Lay out the lines between the ones holding "This screenshot has" and "coordinates (427, 459).", inclusive, as a two-column CSV with the headers instruction and coordinates. Put the text and its answer in a single row, each in one quoted field with line breaks replaced by spaces, and leave out the pictures.

** START Records provided **

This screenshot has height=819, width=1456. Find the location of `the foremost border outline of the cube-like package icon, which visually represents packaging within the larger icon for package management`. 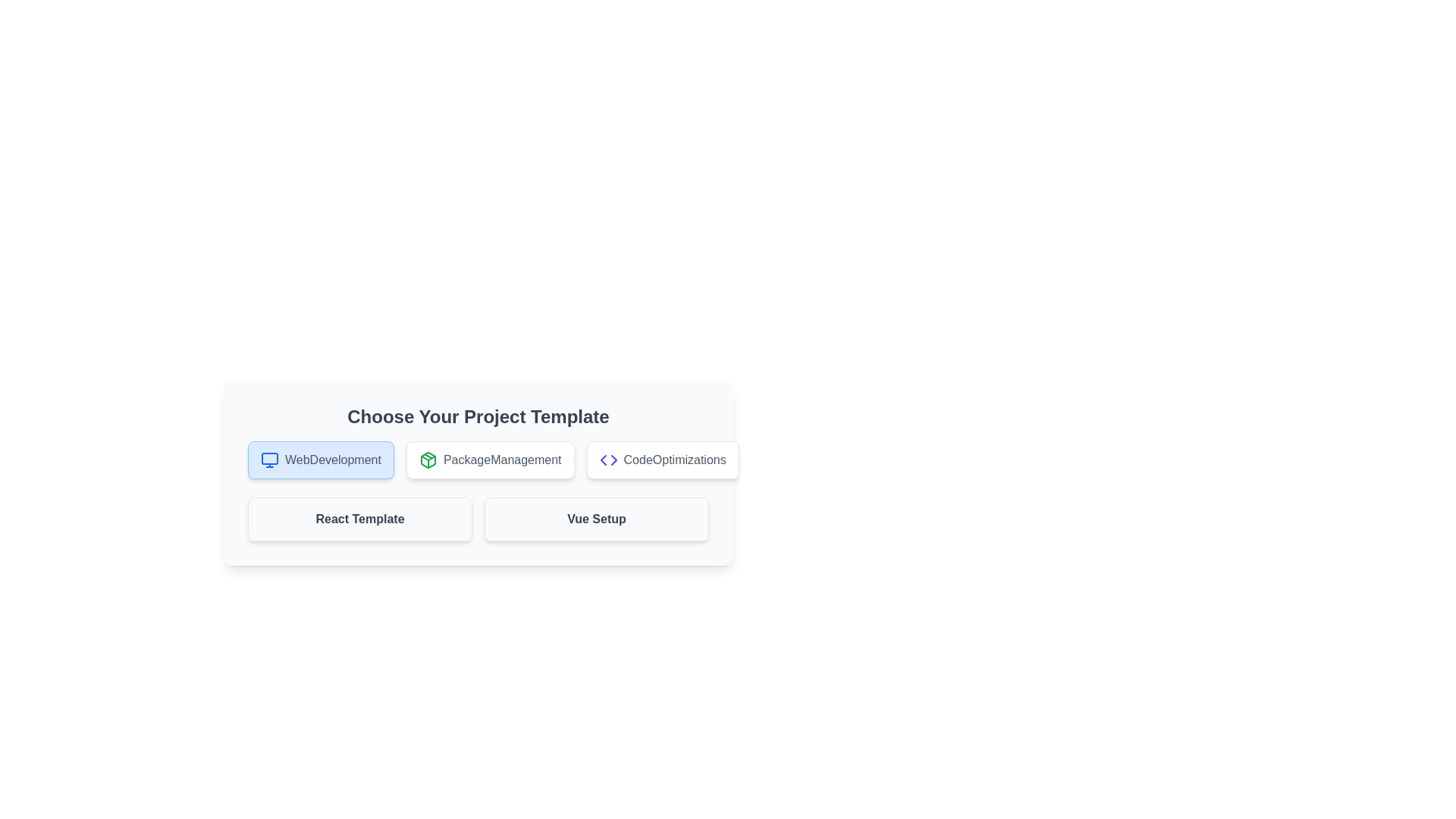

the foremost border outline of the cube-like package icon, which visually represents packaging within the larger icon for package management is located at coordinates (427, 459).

** END Records provided **
** START Records provided **

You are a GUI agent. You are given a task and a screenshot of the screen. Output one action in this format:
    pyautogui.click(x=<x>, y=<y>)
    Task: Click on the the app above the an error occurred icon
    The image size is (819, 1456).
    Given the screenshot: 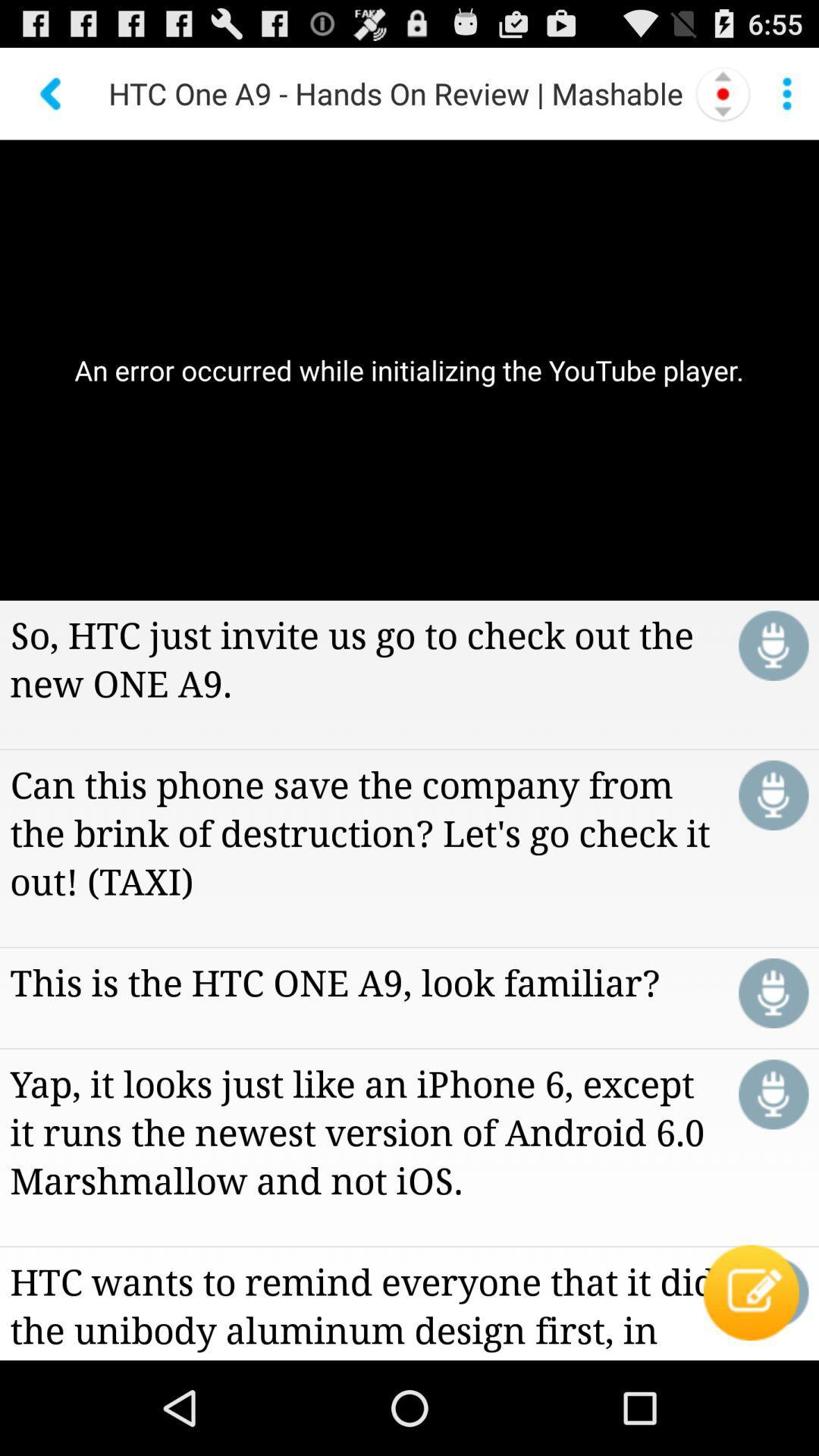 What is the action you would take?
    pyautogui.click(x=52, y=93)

** END Records provided **

* [Task solution]
instruction,coordinates
"This screenshot has height=819, width=1456. Find the location of `the foremost border outline of the cube-like package icon, which visually represents packaging within the larger icon for package management`.","the foremost border outline of the cube-like package icon, which visually represents packaging within the larger icon for package management is located at coordinates (427, 459)."